#### [Passage provided]
━━━━━━
On a slightly separate note, I’ve noticed that sometimes manners and being nice are overrated. A couple of years ago, I was listening to a friend of mine tell a story about a “nice guy” who opened doors for her and paid for everything and was a “true gentleman” and she just couldn’t understand WHY he had been so nice, only to suddenly disappear and ignore her.

Upon hearing her story, and listening to another friend point it out, it suddenly hit me–THOSE ARE JUST MANNERS. It just means that person knows how to act in a way that society says is “right” and “nice.” That person may be a really kind, thoughtful person, or maybe he or she is just a douchebag or douchebaguette.

(Douchebaguette is my new favorite word, by the way.)

Manners do not equal kindness.

So that’s why I blow my nose on a first date sometimes. And that’s why if I’m on a first date, and I’m really “not feeling” the guy, and he suddenly asks me if I want to go somewhere else, I just say, “No thanks. I want to go home.”

Those are not good manners. But I’m being myself when I do those things. I blow my nose a lot. I have snot problems. So, I’m not going to hide that. If I don’t feel like talking to someone, I’m not going to hide that anymore.
━━━━━━
#### [Source excerpt]

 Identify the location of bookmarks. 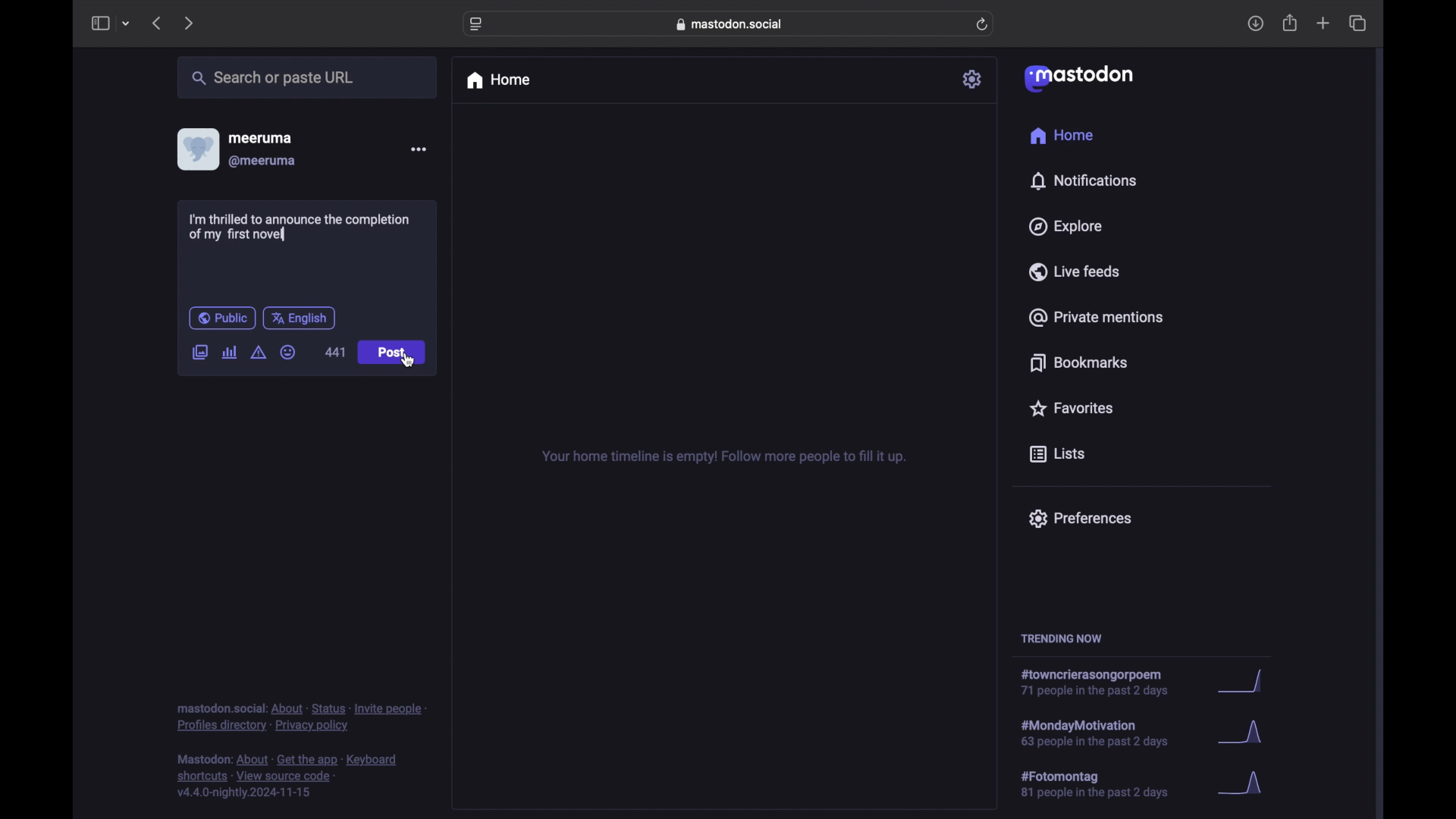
━━━━━━
#### [Exercise task A]
Duplicate the section of the passage on manners and kindness between "Upon hearing her" and "by the way.)", inclusive.
#### [Exercise task B]
Using the passage on manners and kindness, decide whether each statement agrees with it, answering yes or no and quoting the deciding words: (i) The "nice guy" in the friend's story paid for everything. (ii) The writer holds that manners equal kindness. (iii) The writer admits to having snot problems.
#### [Exercise task C]
Resume the passage on manners and kindness after its final sentence.

#### [Written reply A]
Upon hearing her story, and listening to another friend point it out, it suddenly hit me–THOSE ARE JUST MANNERS. It just means that person knows how to act in a way that society says is “right” and “nice.” That person may be a really kind, thoughtful person, or maybe he or she is just a douchebag or douchebaguette.

(Douchebaguette is my new favorite word, by the way.)

#### [Written reply B]
(i) Yes: "opened doors for her and paid for everything"
(ii) No: "Manners do not equal kindness."
(iii) Yes: "I have snot problems."

#### [Written reply C]
Our time is too important to spend it in ways we don’t want to spend it.

In his book, Blink, Malcolm Gladwell says, “In vital matters, such as the choice of a mate or a profession, the decision should come from the unconscious, from somewhere within ourselves. In the important decisions of personal life, we should be governed, I think, by the deep inner needs of our nature.”

I really believe that my nature, my instincts, my heart–CAN be trusted. And I also believe that nothing or no one who is meant to be in my life will ever get away from me if it is meant to be there.

So in 2015, I’m gonna continue to ride the wave of snap judgments, aka my heart. I’m going to continue to trust that my intuition is far wiser than some book or even what other people may deem to be common sense.

And whatever is meant to be will show up.